Fixing the Blind Spots in Biomedical Data

But the findings from these studies are only as accurate as the smartwatches themselves. For example, many wearables were advertised as being clinically validated, even when there was no set standard for these devices. This meant that some companies could say that their heart rate measurements were accurate, even if they were only tested across a limited range of environments and body types.

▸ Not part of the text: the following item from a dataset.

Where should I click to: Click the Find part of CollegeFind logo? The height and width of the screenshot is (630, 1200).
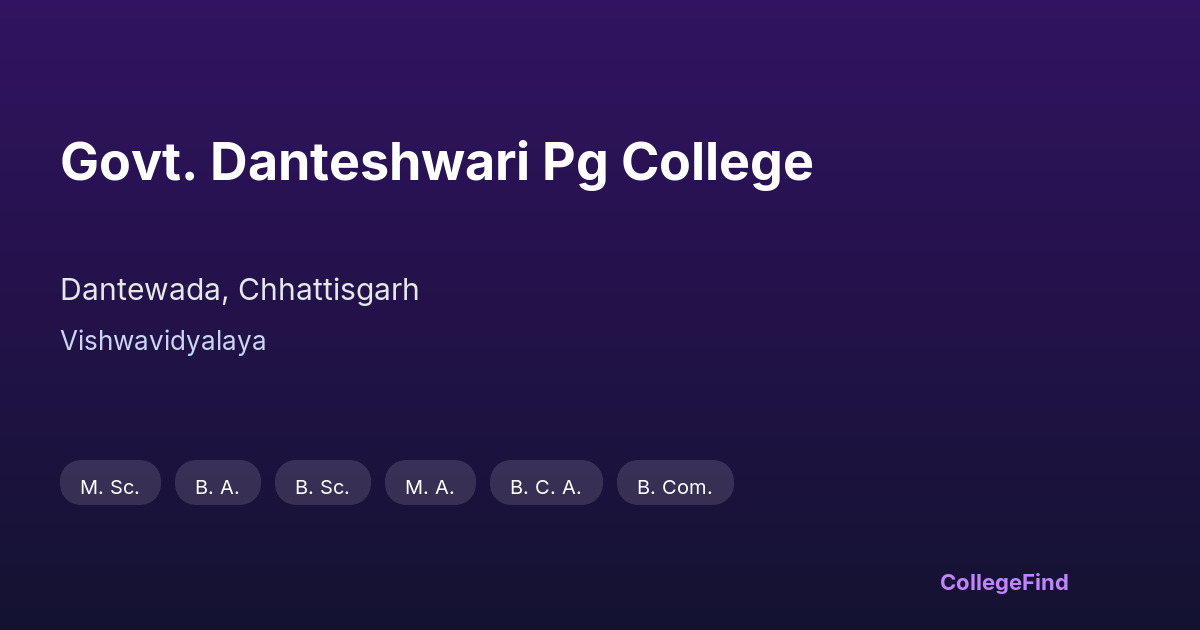(1046, 582)
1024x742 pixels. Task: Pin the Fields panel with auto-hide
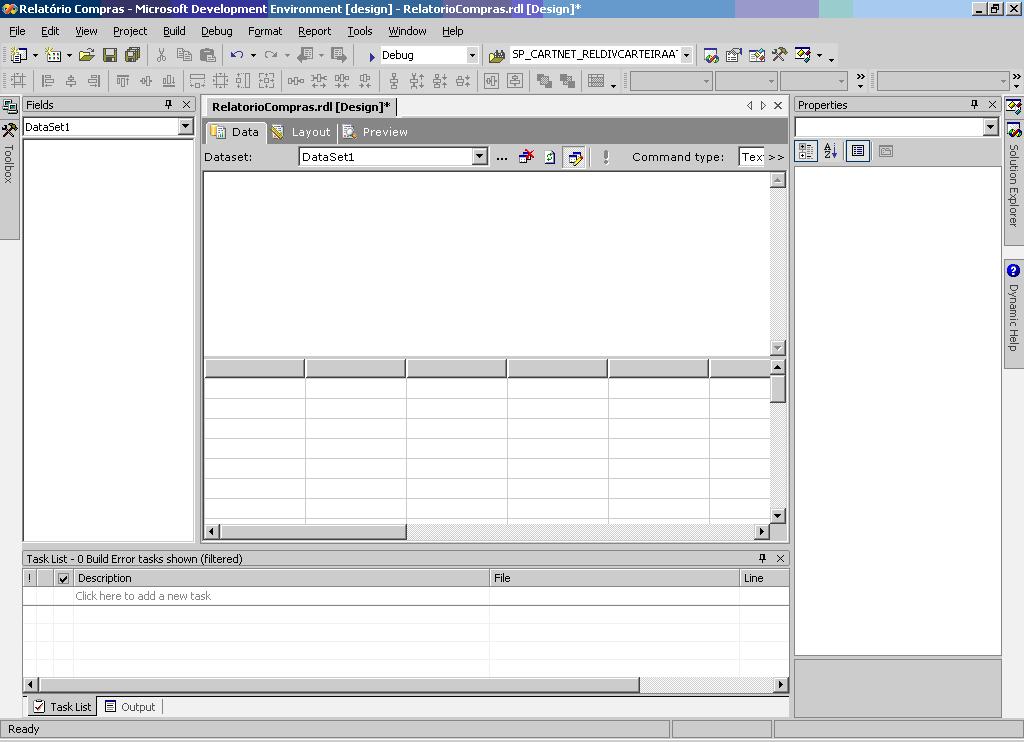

Although Dunn and the lab have worked with the Digital Medicine Society (DiMe) to develop a framework to better evaluate and standardize the clinical usefulness of these tools, they know that problems still persist. Two of these problems involve who training data is collected from and evolving changes to the sensor technologies themselves.

Data for training such algorithms is expensive to collect and analyze, so researchers often work with data from easy-to-access sources. Unfortunately, this data usually comes from populations that are healthy, wealthy and white. This limitation often leads to bias, where the algorithms do not work equally well for all people under all circumstances. This can be a significant problem when studying diseases like COVID, which had a disproportionate effect on underserved communities, minorities and people with chronic illnesses.

Alternatively, the constant evolution and improvement of sensor technologies has also led to a complication known as drift, which occurs when algorithms are trained using data from sensors that collect data differently over time. For example, blood pressure could be measured by either the auscultatory method (i.e., a traditional upper arm cuff) or using optical signals similar to pulse oximetry technology.

“The question becomes, ‘Is this data actually comparable? If you develop an algorithm based on data collected from one technology, is it going to work as well for the data coming from a different technology?’” said Dunn.  “These are questions that we need to know so we can set guidelines about when to retrain a model or when more data is needed to improve the model.”

Dunn is optimistic that her BIG IDEAs Lab can take on these challenges, especially with the support of grants like the NSF CAREER Award and the partnerships she’s formed both inside and outside of Duke.

“Health happens 24 hours a day, seven days a week,” she said. “These tools give us an opportunity to provide health care tools to people who may not have easy access to standard healthcare in the first place, and we want to do everything we can to ensure that we’re successful.”